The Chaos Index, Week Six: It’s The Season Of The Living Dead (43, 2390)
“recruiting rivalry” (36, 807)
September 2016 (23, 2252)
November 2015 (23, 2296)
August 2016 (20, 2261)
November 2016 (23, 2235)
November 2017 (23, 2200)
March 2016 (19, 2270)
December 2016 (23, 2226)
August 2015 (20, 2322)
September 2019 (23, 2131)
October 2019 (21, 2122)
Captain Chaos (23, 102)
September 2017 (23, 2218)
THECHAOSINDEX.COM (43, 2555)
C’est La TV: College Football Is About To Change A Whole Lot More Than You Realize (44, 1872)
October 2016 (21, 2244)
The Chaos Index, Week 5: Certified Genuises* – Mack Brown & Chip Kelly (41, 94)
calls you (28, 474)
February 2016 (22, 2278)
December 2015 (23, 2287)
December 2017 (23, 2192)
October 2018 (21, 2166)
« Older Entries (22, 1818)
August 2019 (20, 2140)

....

TASK STATEMENT>
Only the lines from the one containing "October 2016 (21, 2244)" through the last line above belong in your answer. Retype them exactly.

TASK SOLUTION>
October 2016 (21, 2244)
The Chaos Index, Week 5: Certified Genuises* – Mack Brown & Chip Kelly (41, 94)
calls you (28, 474)
February 2016 (22, 2278)
December 2015 (23, 2287)
December 2017 (23, 2192)
October 2018 (21, 2166)
« Older Entries (22, 1818)
August 2019 (20, 2140)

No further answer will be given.